Por ejemplo, “The COVID-19 Host Genetics Initiative” ha creado una red creciente de más de 200 proyectos enfocados a identificar los determinantes genéticos de la susceptibilidad, severidad y pronóstico de COVID-19 (26).
Además, el consorcio internacional “The COVID Human Genetic Effort” tiene como objetivo descubrir variantes monogénicas asociadas a la respuesta a COVID-19 y profundizar en los mecanismos moleculares, celulares e inmunológicos por los que causan resistencia a la infección o predisposición a la forma severa de la enfermedad (27).
Con el objetivo de encontrar determinantes genéticos que puedan predisponer a la forma grave de COVID-19, se ha creado un proyecto liderado por el Dr. Ángel Carracedo, investigador del CIBERER (Centro de Investigación Biomédica en Red, Enfermedades Raras) y director de la Fundación Pública Galega de Medicina Xenómica y del grupo de Medicina Xenómica de la Universidad de Santiago de Compostela, y el Dr.
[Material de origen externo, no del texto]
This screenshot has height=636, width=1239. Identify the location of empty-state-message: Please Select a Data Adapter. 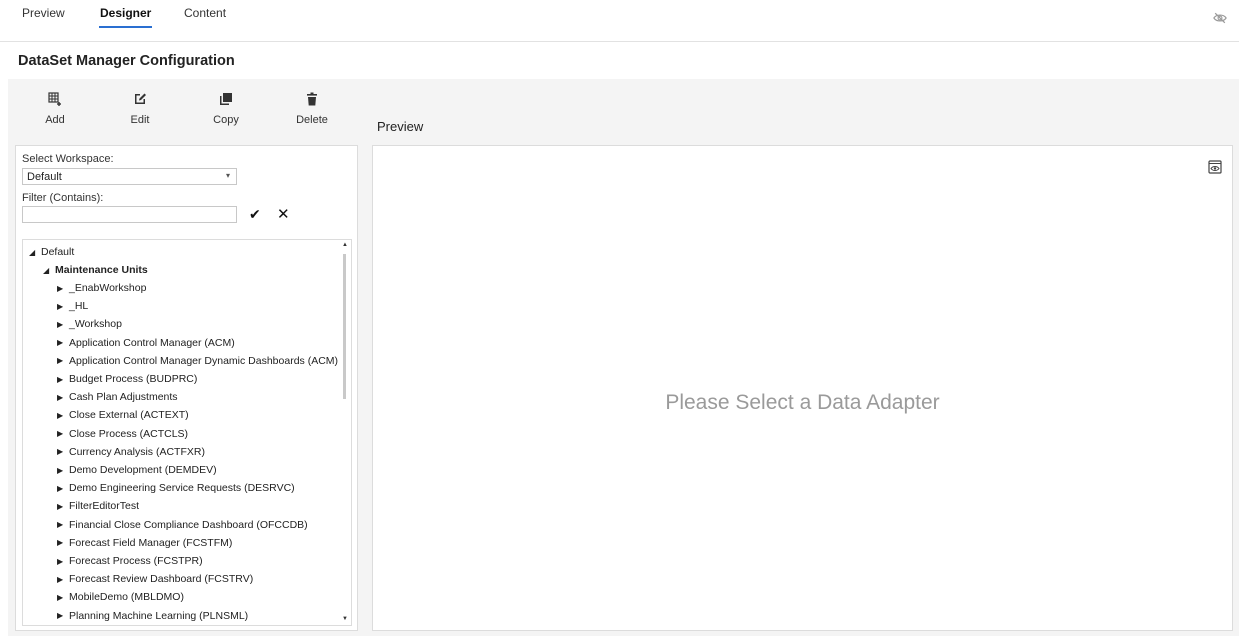
(802, 402).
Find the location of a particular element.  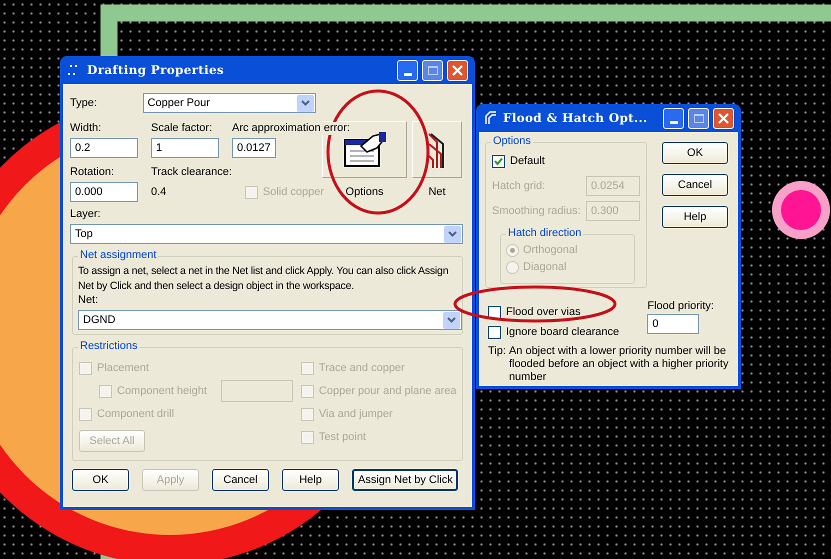

app-icon is located at coordinates (491, 118).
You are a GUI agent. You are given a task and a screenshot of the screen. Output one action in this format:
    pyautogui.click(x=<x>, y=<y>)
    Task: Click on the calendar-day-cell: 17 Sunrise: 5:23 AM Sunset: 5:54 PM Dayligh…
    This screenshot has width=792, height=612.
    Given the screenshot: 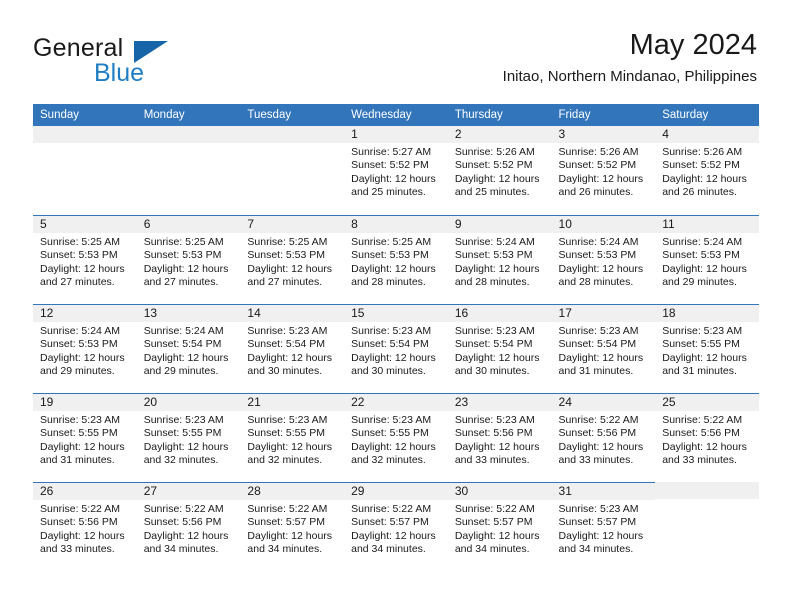 What is the action you would take?
    pyautogui.click(x=604, y=348)
    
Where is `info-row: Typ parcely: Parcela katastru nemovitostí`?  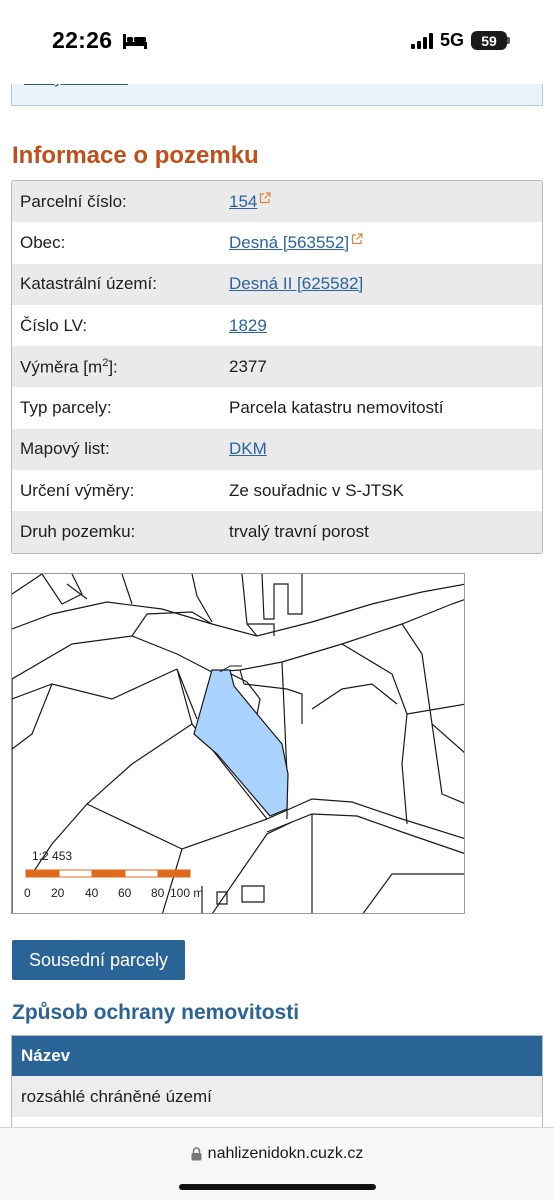
info-row: Typ parcely: Parcela katastru nemovitostí is located at coordinates (277, 408).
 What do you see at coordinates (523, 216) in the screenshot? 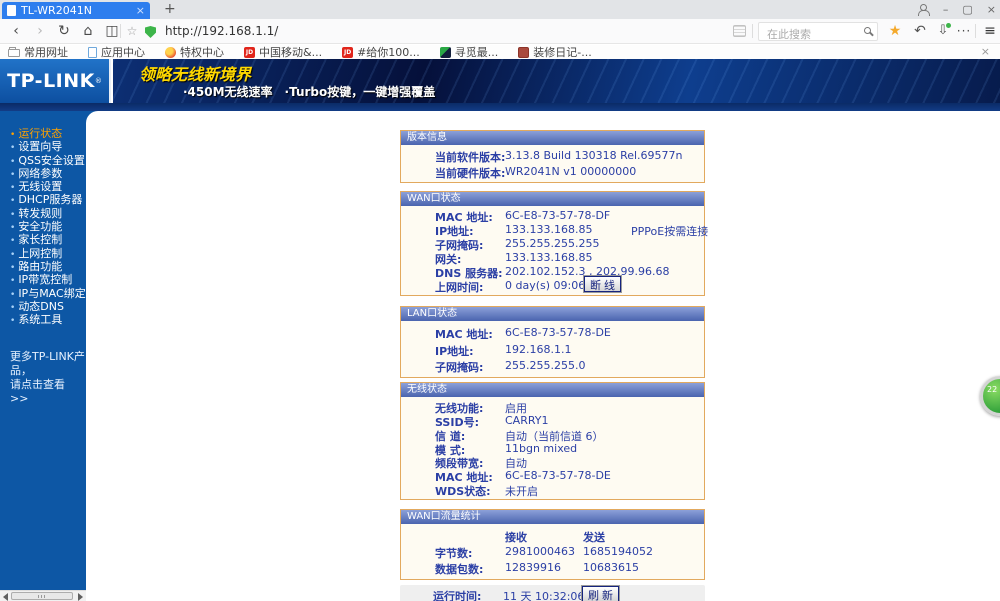
I see `info-row: MAC 地址: 6C-E8-73-57-78-DF` at bounding box center [523, 216].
Pablo Lapunzina, investigador del Instituto de Genética Médica y Molecular (INGEMM) del Hospital La Paz de Madrid y director científico del CIBERER. Para ello, se realizará un estudio de asociación de genoma completo de 8.000 pacientes con infección por SARS-CoV-2 y secuenciación de genoma completo de 300 de ellos (28).
CONCLUSIONES
A pesar de que la información que disponemos acerca de los mecanismos que subyacen a la susceptibilidad genética a COVID-19 es limitada, a medida que se conoce más información, se está demostrando que el componente genético juega un papel fundamental en la respuesta a la infección por SARS-CoV-2. Las investigaciones llevadas a cabo hasta la fecha apuntan a que la variabilidad genética podría explicar por qué algunas personas son asintomáticas, mientras que otras presentan manifestaciones clínicas graves, llegando a ser una infección letal.
Por una parte, variantes en los receptores que utiliza el virus para entrar en la célula (ACE2 y TMPRSS2) podrían condicionar el riesgo de que un individuo se infecte. Mientras que variantes en genes asociados a la respuesta del sistema inmunitario a la infección o al sistema de grupos sanguíneos ABO influirían sobre la gravedad de las manifestaciones clínica.
La comunidad científica internacional está destinando numerosos esfuerzos a identificar los factores genéticos implicados en la infección por SARS-CoV-2, ya que se prevé que serán de gran utilidad para combatir la pandemia. Este hallazgo podría contribuir a identificar a personas en riesgo de sufrir una infección grave y permitiría diseñar nuevas estrategias preventivas y/o terapéuticas de forma personalizada en función de la variante genética del paciente, siendo un ejemplo de medicina de precisión.